A United Nations report release on Tuesday says North Korea has developed “sophisticated means” to circumvent UN sanctions, including the suspected use of its embassies around the world to facilitate an illegal trade in weapons.
The report is compiled by a panel of eight UN experts, and studies North Korea’s compliance with UN sanctions.
“From the incidents analyzed in the period under review, the panel has found that (North Korea) makes increasing use of multiple and tiered circumvention techniques,” the 127-page report said.
The panel said North Korea adopted a “corporate ecosystem” of foreign-based firms and individuals who helped it evade scrutiny of its assets and its financial and trade dealings.
According to Reuters, the UN the report said the embassies in Cuba and Singapore were suspected of organizing an illegal shipment of Cuban fighter jets and missile parts that were seized on a North Korean container ship in Panama last July.
Reuters reports:
It included secret North Korean documents addressed to the ship’s captain which offered detailed instructions on how to load and conceal the illegal weapons shipment, and make a false declaration to customs officers in Panama.
Panama seized the Chong Chon Gang ship for smuggling Soviet-era arms, including two MiG-21 jet fighters, under thousands of tons of sugar.

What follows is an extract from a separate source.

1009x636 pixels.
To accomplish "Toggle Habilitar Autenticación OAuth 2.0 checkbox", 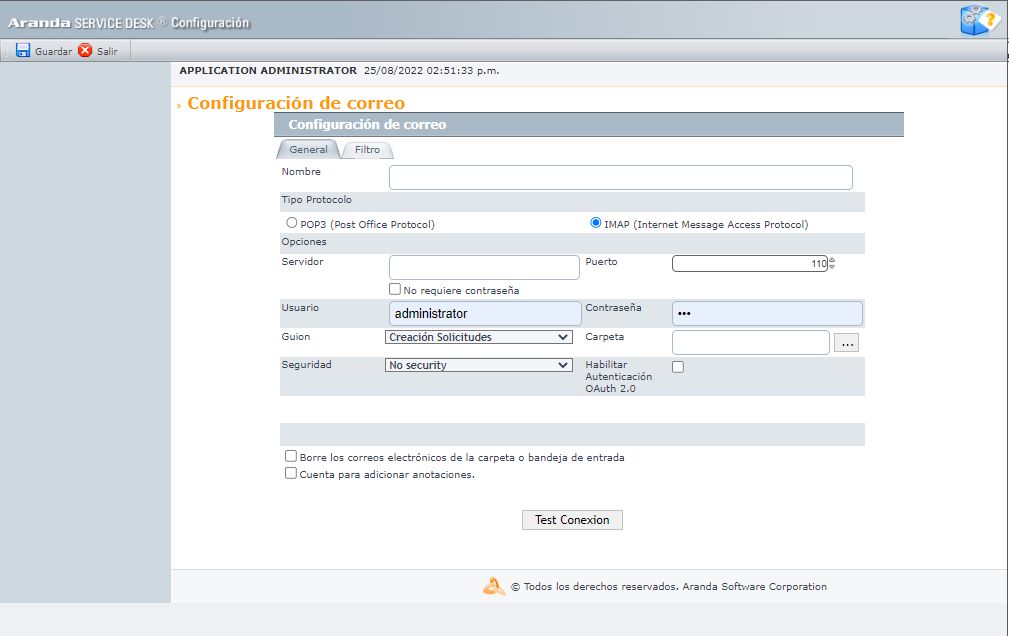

After the discovery, Cuba acknowledged it was sending “obsolete” Soviet-era weapons to be repaired in North Korea and returned to Cuba.
“Load the containers first and load the 10,000 tons of sugar (at the next port) over them so that the containers cannot be seen,” the document, translated from Korean, said.
Chinpo Shipping, a firm that the report said was “co-located” with the North Korean embassy in Singapore, acted as the agent for a Pyongyang-based company that operated the vessel, and North Korean diplomatic personnel in Cuba arranged the shipping of the concealed cargo.
A North Korean embassy official, reached by telephone, denied the Singapore mission had engaged in any wrongdoing. The embassy had recently moved from the address listed in the report, added the official, who declined to give his name.
A Reuters reporter who went to the address could not find the embassy, just Chinpo Shipping. A receptionist said the firm’s head was not available to comment.
Singapore’s Foreign Ministry did not immediately respond to a request for comment, but the government’s stated policy is to enforce U.N. sanctions.
In response to media queries, the Singapore Foreign Affairs Ministry said it “takes a serious view of its obligations to prevent the proliferation of weapons of mass destruction (WMD), their means of delivery, and related materials.” It said that it is cooperating with the United Nations in its investigations into illegal arms shipments to North Korea.
North Korea’s ambassador to Singapore, Jong Song-Il, in the meantime, said that the embassy’s activities are “transparent and in accordance with international law”, and describes the UN report as “groundless, untrue and unacceptable.”